Forum Moderators: open
Not sure that I have the correct procedure and hoping someone may advise?
Thanks in advance
# Referer "contains word", and referring page "is" than deny
RewriteCond %{HTTP_REFERER} AnyTerm
RewriteCond %{REQUEST_URI} RequestedPage.html
RewriteRule .* - [F]
I do the following which seems to keep them out:
1. Reject GET and accept only POST to the form
2. Require the HTTP_REFERER to be my domain
3. Reject all posts containing any URLs or HTML
Then they start to adapt to all those things and you have to get creative.
4. Require a cookie
They started taking the cookie!
Finally, I got smart:
5. Stop giving error messages for failed form submits, just display "Thank You!" and pretend to accept things that were tossed in the trash automatically.
Now they can't test your code until they find a workaround because it always appears to succeed.
6. Last but not least, make the form for humans only using javascript:
6.a. Obfuscate the entire form in javascript and make it only appear in the page when decoded and inserted with document.write(); so they never find the form in the first place using automated form detection methods.
6.b. Javascript typing detection. Record a mathematical made from each key typed in and include this checksum-type value with the form submission to prove the typing was done at the keyboard.

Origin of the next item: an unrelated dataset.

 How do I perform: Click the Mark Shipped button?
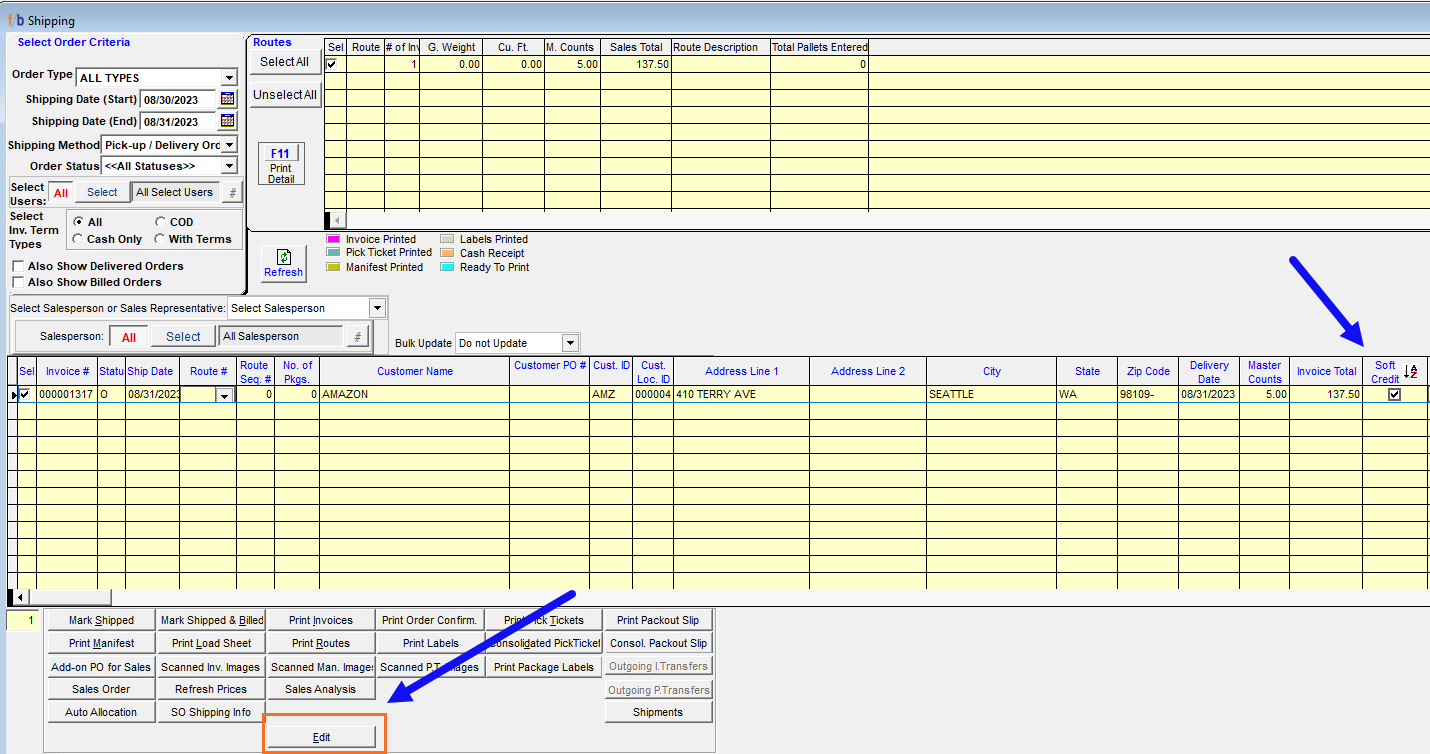[101, 620]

Then there's always this fave:
7. Include an extra field hidden using CSS, not a type="hidden" which can be detected automatically. If the bot fills in the hidden field you know it's not someone at the console typing.
So far the above tricks have punted 50K spam submission attempts to one site alone YTD opposed to the 9.8K valid submissions that got past all the anti-spam crap.
Got a few other tricks, but you're about to have fun!
[edited by: incrediBILL at 12:33 am (utc) on Dec. 14, 2008]
Actually I don't believe it's a "they", rather than a person and/or site alone.
There are half-a-dozen successive request for the page from non-North American IP's (which eat 403's on my sites), which is followed by as many as six successive submissions from NA-IP's, which appear to be open proxies.
You'd have a field day collecting the data ;)
I have some pages that are keyword attractors (especially to non-NA searches) as sort of entry pages into my sites. The attraction was not by design, it just worked out that way.
This particular page is an entry to a few articles from a book publsihed in 1904.
My sites are simple by design to include very old browsers, such as early versions of WEB-TV (discussued here previously).
Nor do my sites utilize Java or scripts, thus Java is not an option for me.
I've never been able to get a handle on cookies and although I remain interested, would need to begin with some really basic.
Any links to tutitorials?
Nor or extra fields on the form an option as many of these widget folks fail to complete the existing fields with information which provides valid references to what they are seeking.
Many thanks for the second "post" submission as well.
I may use it, in the event this present pest circumvents the 403's.
Don
That's because those older obsolete and obtuse devices don't tend to support cookies, https and javascript which even a Wii game machine with their version of Opera handles quite nicely.
As far as the extra fields go, widget folks would never see them if they're using a modern browser as I hide them in CSS.
Perhaps your audience is lagging behind in the technology curve but I can't find too many logical reasons to support things so statistically insignificant that they don't even warrant a slice in my browsers pie chart.
That's just me, your mileage may vary.
Re: cookies, what server side language do you use?
Re: cookies, what server side language do you use?
If I told you English, would that be an acceptable answer ;)
This host offers Perl, PHP and perhaps many more. These are tasks I simply don't explore.
BTW, on another site and with another host (not being bothered by these pests) I use a PHP submission form, which was implemented through control panel.